The study—which is being supplemented with $180,000 from Health Canada and $500,000 from Agriculture Canada and the beef and cattle industry—will examine the validity of various techniques currently used for tracking E. coli outbreaks in the food industry, to see if they can be applied to drinking water contamination incidents such as occurred in Walkerton, Ontario.

“Tracking the source of contamination is a huge public health issue,” says UVic’s Dr. Asit Mazumder. “Unless you know the source of the contamination, you can’t control it. But to date, the science is not there. We hope to change that.”

The new study will also assess the impact of various land use activities on fecal contamination of drinking water and what happens to the contaminants once they’re in the source water ecosystem.

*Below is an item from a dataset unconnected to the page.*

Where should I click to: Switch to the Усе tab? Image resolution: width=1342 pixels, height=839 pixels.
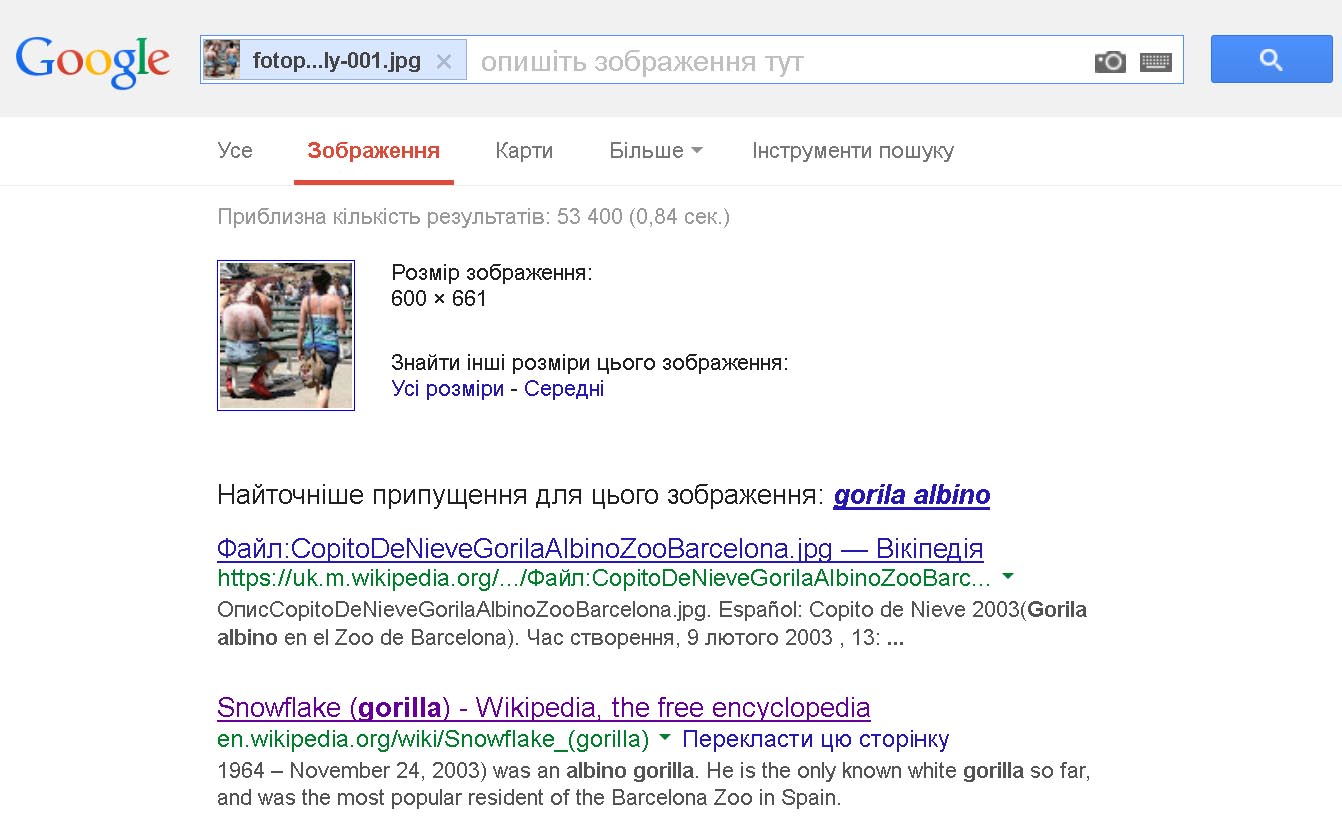coord(235,151)
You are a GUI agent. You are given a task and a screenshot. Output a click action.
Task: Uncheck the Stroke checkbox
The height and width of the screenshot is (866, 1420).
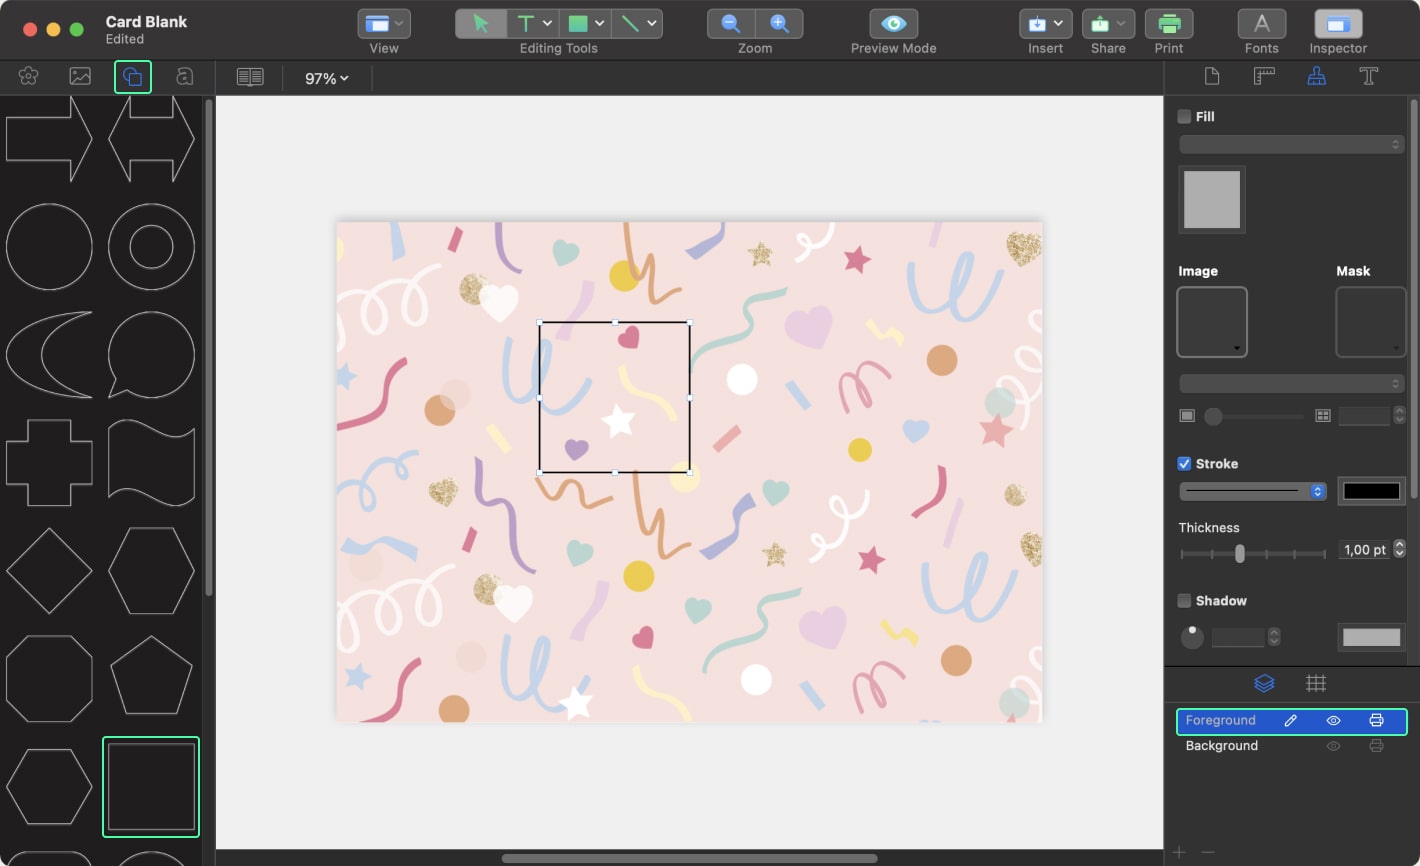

“Knowing the sources of contamination is not good enough,” explains Mazumder. “We need to know what environmental variables regulate the movement, viability and outbreak potential of these contaminants.”

The interdisciplinary study team involves researchers at UVic, UBC, the University of Washington and Indiana University, as well as in-kind support from Environment Canada, and the B.C. Ministry of Water, Land and Air Protection.

Mazumder heads the NSERC research chair on the environmental management of drinking water, based at UVic, which conducts interdisciplinary studies on a wide range of issues related to drinking water, watershed management, fisheries and land-use activities.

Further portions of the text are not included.